Differences among Pakistan's hardline Islamic religious parties have come to the fore hardly a month after their significant victory in the general elections.

The Jamaat-e-Islami, main component of the Muttahida Majlis-e-Amal alliance, has publicly objected to the Jamiat Ulema-e-Islami's chief ministerial candidate, Akram Khan Durrani, for the North West Frontier Province.

Issuing a statement in Islamabad, the Jamaat-e-Islami said Durrani's nomination was not valid till the MMA's central committee, which was scheduled to meet on Thursday, approved it.

According to reports in local daily The News, the Jamaat-e-Islami objected to Durrani's candidature as he is not a cleric.

"The Jamaat-e-Islami leadership also appears unhappy that the beardless Durrani had been preferred to other capable, but bearded contenders for the chief minister's job," the report said.

Durrani's nomination is being interpreted as an attempt to appease the 'powerful military-led Pakistani establishment as well as the Western countries,' the report said.

But, the Jamaat-e-Islami, which was the biggest of the six religious parties that comprised the MMA, has not cited any objections. It has its strongholds in Punjab and Sindh, where the MMA fared moderately, winning only 20 seats in the provincial assembly.

The Jamiat Ulema-e-Islami, the MMA's second largest faction led by Maulana Fazlur Rehman, emerged as the biggest party by winning 29 of the 48 seats won by the MMA, in its strongholds in the NWFP and the Baluchistan provinces bordering Afghanistan.

The strength of Jamiat Ulema-e-Islami in the provincial and national legislature parties of the MMA prompted the alliance to nominate Fazlur Rehman as its prime ministerial candidate.

According to The News, the Jamaat-e-Islami was offered the posts of NWFP assembly speaker and senior minister.

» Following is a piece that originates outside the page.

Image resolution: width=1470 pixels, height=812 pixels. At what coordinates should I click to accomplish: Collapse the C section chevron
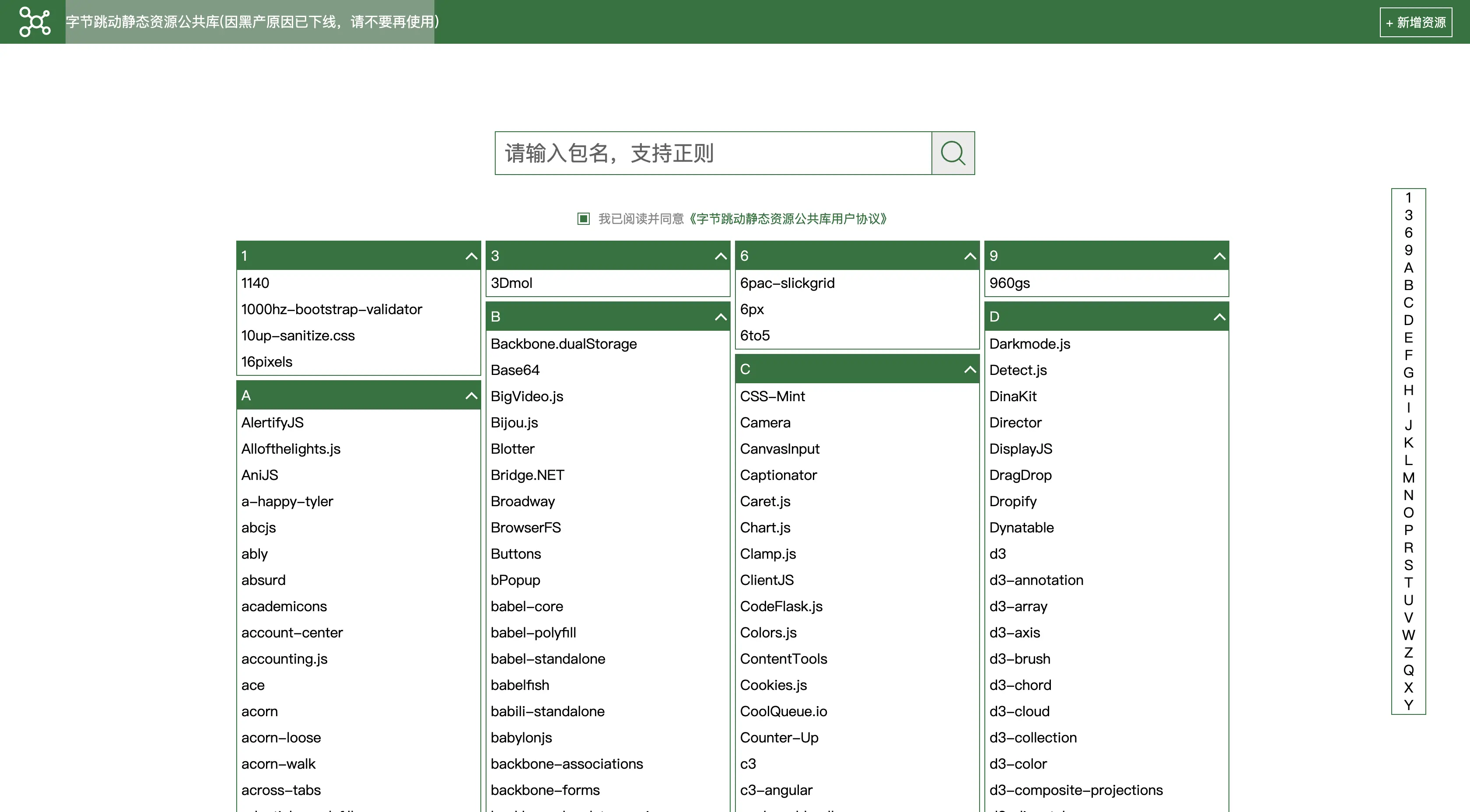pos(970,369)
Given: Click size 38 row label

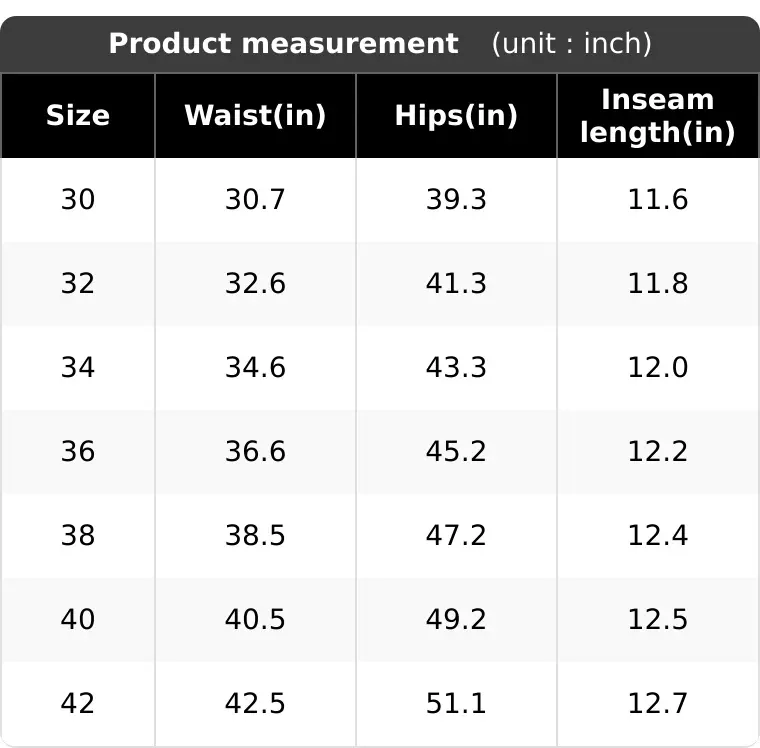Looking at the screenshot, I should [x=78, y=535].
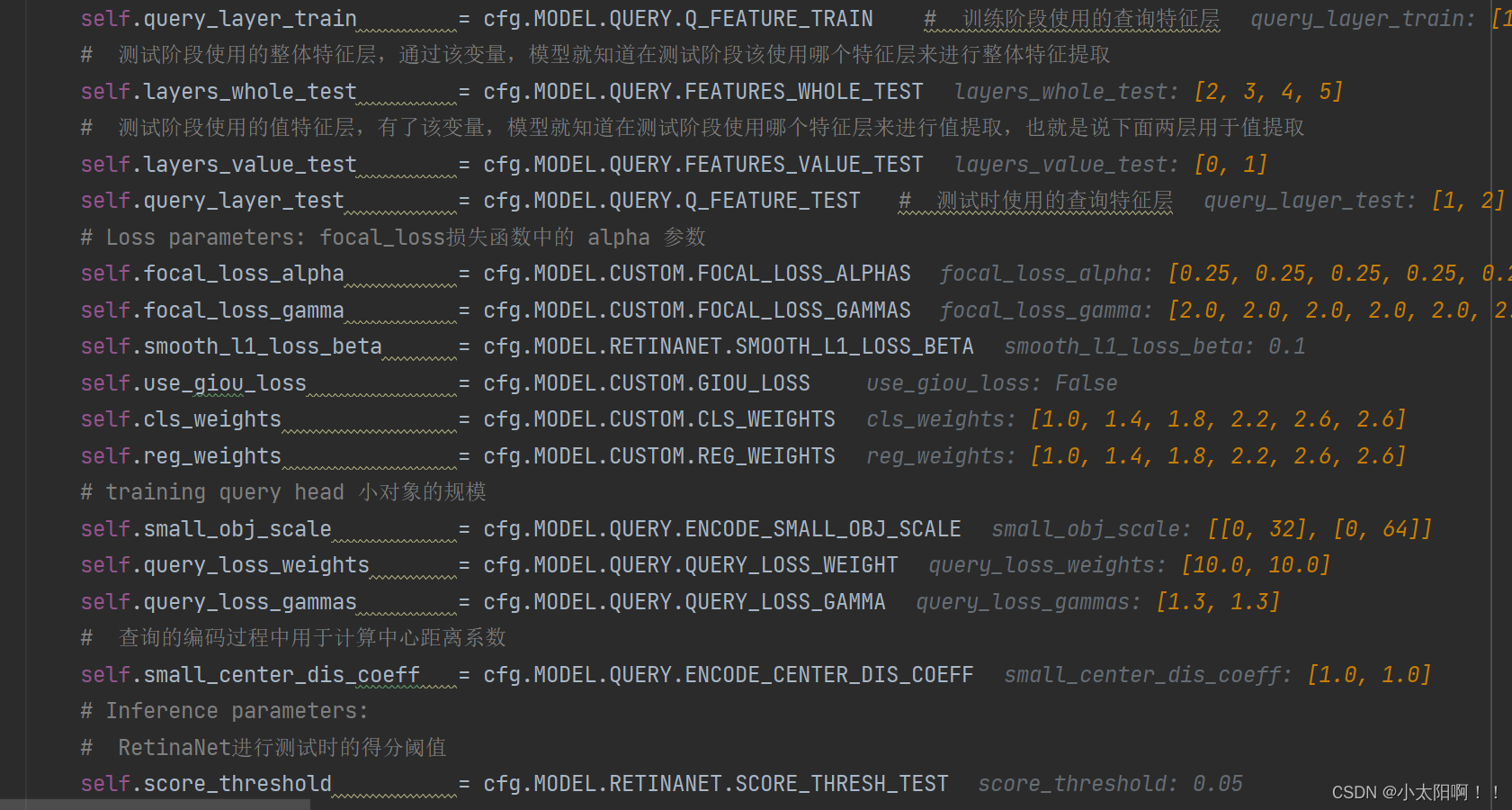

The Jamaat-e-Islami had proposed the name of Rehman for prime ministership hoping to get the chief ministership in the NWFP.

But the Jamiat Ulema-e-Islami was in no mood to give up the chief minister's job in the Frontier, and therefore hurriedly nominated its candidate for that office.

The MMA has hit the headlines after the elections, demanding the closure of American airbases in Pakistan and calling for a halt to the crackdown on the Taliban and Al Qaeda militants in Pakistan.